AVAILABLE DATA.
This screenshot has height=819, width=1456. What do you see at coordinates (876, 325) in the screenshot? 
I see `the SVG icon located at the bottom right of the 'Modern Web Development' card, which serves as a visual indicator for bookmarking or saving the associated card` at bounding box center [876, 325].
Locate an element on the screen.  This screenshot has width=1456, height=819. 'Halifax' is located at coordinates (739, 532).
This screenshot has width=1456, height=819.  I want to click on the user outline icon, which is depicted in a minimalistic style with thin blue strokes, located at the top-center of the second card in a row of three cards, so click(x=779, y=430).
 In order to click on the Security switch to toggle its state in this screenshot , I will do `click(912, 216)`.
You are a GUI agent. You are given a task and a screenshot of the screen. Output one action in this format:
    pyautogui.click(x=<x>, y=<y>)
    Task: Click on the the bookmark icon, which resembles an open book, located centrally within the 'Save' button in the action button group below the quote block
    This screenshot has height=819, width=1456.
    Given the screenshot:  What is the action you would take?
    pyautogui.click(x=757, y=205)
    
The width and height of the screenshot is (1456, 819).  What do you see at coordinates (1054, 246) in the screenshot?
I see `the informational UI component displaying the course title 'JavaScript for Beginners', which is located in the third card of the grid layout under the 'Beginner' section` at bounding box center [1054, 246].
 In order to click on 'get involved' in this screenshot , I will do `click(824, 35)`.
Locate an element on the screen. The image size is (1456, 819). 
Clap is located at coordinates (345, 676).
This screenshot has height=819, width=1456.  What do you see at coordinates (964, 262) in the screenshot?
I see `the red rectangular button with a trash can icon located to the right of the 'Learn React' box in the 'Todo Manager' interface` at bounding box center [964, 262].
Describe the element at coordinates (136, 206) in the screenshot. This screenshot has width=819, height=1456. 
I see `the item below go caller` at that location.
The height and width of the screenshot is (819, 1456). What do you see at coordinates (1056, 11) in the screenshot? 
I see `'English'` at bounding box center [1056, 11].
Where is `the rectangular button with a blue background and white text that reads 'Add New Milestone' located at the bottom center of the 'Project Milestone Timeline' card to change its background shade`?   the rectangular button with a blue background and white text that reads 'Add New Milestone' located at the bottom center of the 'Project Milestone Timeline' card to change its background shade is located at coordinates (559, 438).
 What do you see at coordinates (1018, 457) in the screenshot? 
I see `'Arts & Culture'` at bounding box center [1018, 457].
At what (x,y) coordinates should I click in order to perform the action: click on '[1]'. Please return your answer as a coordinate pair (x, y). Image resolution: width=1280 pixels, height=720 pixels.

YOUR TASK.
Lay out the stretch of records above, from the line containing "In order to click on 'get" through the line containing "center [1056, 11].", as a Markdown table with two columns, Row and Line. Give each nonblank line its own numbered row, and leave out blank lines.

REPLY.
| Row | Line |
|---|---|
| 1 |  In order to click on 'get involved' in this screenshot , I will do `click(824, 35)`. |
| 2 | Locate an element on the screen. The image size is (1456, 819).  |
| 3 | Clap is located at coordinates (345, 676). |
| 4 | This screenshot has height=819, width=1456.  What do you see at coordinates (964, 262) in the screenshot? |
| 5 | I see `the red rectangular button with a trash can icon located to the right of the 'Learn React' box in the 'Todo Manager' interface` at bounding box center [964, 262]. |
| 6 | Describe the element at coordinates (136, 206) in the screenshot. This screenshot has width=819, height=1456.  |
| 7 | I see `the item below go caller` at that location. |
| 8 | The height and width of the screenshot is (819, 1456). What do you see at coordinates (1056, 11) in the screenshot?  |
| 9 | I see `'English'` at bounding box center [1056, 11]. |